[EXERCISE DESCRIPTION] When the line with "Select the AK-CLRN1" appears below, start repeating lines exactly, and keep going through the line with "Viewport: 463px width, 241px height."; add nothing outside that span.

[DATA SHOWN]
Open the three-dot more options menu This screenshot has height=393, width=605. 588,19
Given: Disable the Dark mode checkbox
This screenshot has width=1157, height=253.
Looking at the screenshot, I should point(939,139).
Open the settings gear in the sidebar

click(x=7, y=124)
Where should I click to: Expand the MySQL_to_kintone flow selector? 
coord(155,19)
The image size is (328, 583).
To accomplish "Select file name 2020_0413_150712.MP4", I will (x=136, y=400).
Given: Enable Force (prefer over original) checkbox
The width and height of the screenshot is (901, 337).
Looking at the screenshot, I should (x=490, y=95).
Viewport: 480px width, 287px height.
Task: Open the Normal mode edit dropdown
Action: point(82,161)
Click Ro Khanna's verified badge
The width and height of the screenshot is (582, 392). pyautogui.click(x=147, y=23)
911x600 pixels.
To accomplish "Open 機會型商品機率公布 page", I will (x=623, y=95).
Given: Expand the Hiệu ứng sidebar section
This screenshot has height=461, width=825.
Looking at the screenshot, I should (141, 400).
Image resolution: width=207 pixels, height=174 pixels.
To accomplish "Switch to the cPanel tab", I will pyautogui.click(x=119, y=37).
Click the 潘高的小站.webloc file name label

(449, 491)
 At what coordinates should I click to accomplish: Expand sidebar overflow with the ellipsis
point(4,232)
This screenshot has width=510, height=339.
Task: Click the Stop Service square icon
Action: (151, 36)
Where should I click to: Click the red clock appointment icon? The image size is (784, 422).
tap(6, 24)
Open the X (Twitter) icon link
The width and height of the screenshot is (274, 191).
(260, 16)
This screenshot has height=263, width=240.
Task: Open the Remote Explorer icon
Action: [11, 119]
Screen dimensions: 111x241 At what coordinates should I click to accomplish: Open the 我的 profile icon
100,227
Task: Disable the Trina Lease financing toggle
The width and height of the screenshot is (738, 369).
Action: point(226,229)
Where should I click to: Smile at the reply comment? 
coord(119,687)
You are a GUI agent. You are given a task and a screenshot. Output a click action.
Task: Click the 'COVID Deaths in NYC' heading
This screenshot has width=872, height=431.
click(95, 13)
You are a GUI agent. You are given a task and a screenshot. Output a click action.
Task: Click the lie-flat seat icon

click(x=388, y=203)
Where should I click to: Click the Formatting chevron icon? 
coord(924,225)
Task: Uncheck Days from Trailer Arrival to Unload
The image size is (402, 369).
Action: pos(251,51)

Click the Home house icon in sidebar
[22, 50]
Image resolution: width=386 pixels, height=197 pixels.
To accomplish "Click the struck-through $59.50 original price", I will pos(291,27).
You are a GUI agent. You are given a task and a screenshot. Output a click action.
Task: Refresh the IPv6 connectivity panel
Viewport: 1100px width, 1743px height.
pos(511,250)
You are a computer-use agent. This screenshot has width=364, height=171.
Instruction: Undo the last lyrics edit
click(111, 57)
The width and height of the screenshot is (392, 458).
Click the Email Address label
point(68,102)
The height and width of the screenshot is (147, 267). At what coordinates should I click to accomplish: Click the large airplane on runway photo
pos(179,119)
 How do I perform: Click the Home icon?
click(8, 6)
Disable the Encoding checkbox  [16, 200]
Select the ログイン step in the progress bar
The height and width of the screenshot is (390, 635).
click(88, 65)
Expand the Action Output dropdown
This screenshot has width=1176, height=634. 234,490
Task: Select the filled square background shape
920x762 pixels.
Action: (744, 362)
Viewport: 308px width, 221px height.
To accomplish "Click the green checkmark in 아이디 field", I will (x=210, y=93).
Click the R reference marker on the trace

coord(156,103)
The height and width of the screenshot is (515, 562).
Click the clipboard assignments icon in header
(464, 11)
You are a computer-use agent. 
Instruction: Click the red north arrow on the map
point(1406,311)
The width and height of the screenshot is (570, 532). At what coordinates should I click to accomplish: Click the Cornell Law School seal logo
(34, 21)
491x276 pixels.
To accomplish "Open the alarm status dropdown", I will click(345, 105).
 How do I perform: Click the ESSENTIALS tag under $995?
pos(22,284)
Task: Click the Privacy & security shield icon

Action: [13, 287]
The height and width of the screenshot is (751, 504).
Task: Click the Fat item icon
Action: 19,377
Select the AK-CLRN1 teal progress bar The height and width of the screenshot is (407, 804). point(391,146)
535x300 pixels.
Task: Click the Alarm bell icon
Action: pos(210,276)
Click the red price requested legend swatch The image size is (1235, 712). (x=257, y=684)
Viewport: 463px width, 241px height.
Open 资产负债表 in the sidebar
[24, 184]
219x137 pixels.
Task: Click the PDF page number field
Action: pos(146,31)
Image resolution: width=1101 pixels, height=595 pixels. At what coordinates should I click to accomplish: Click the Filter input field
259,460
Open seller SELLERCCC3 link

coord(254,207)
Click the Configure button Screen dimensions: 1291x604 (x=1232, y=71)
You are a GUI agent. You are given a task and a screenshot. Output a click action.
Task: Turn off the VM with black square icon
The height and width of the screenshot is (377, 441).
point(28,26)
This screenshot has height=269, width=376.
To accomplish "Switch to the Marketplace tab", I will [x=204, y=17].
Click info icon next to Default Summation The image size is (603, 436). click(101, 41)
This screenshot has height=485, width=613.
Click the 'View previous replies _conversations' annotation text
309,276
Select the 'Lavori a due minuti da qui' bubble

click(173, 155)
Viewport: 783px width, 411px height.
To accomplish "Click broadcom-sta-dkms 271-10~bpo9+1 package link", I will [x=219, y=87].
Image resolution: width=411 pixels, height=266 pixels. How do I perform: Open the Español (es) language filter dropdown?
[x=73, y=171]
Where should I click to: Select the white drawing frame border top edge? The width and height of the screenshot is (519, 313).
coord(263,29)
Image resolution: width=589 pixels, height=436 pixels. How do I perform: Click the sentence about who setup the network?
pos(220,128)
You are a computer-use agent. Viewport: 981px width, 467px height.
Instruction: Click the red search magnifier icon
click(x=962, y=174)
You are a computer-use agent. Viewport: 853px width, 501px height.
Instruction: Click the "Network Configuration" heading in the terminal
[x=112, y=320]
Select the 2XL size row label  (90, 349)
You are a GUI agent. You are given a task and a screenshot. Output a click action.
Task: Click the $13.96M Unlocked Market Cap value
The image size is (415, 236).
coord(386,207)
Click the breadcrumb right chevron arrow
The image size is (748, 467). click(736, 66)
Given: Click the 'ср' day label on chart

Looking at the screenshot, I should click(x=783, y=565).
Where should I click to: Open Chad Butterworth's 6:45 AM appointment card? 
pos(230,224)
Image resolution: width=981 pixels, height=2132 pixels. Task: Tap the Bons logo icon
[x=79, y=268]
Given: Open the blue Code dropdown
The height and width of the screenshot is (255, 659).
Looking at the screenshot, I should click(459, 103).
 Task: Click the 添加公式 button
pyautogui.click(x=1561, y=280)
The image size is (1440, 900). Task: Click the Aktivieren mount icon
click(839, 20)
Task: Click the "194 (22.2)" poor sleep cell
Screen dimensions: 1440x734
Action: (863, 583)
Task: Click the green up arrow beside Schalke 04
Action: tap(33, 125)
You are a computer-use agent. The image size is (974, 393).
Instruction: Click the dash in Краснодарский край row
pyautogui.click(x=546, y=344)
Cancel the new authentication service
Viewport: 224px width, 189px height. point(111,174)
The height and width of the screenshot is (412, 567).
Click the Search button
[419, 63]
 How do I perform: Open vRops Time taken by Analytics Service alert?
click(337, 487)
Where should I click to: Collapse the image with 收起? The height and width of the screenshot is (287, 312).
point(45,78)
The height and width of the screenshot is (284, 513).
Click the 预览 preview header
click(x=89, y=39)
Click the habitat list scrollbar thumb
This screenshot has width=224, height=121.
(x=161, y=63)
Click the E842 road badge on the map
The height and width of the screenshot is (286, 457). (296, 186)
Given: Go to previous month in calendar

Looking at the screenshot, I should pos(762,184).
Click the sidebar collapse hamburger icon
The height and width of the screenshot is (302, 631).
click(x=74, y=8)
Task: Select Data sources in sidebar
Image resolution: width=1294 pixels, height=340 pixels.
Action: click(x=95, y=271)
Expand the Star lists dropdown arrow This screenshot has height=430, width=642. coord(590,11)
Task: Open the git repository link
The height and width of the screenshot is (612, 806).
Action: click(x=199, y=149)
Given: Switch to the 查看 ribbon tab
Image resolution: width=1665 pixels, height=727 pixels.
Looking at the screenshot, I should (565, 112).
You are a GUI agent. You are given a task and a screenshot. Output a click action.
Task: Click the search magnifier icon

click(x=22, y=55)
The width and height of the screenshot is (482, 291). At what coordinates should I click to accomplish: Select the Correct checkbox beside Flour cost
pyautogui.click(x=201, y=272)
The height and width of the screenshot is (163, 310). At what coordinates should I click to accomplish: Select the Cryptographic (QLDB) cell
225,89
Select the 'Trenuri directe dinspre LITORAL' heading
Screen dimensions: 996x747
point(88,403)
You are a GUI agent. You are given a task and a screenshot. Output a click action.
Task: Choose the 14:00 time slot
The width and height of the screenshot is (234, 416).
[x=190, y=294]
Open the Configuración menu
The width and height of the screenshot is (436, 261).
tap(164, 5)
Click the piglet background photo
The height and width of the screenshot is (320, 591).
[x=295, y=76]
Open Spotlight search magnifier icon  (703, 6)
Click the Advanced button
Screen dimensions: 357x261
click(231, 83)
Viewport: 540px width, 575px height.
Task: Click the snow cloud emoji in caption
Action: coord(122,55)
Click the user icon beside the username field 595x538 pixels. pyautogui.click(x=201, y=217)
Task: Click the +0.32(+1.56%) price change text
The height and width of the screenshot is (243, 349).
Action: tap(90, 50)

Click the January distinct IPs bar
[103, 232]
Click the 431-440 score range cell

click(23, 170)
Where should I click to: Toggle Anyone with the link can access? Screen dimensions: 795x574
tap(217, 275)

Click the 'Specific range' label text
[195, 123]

[ANSWER BOX]
Select the AK-CLRN1 teal progress bar The height and width of the screenshot is (407, 804). point(391,146)
535x300 pixels.
Task: Click the Alarm bell icon
Action: pos(210,276)
Click the red price requested legend swatch The image size is (1235, 712). (x=257, y=684)
Viewport: 463px width, 241px height.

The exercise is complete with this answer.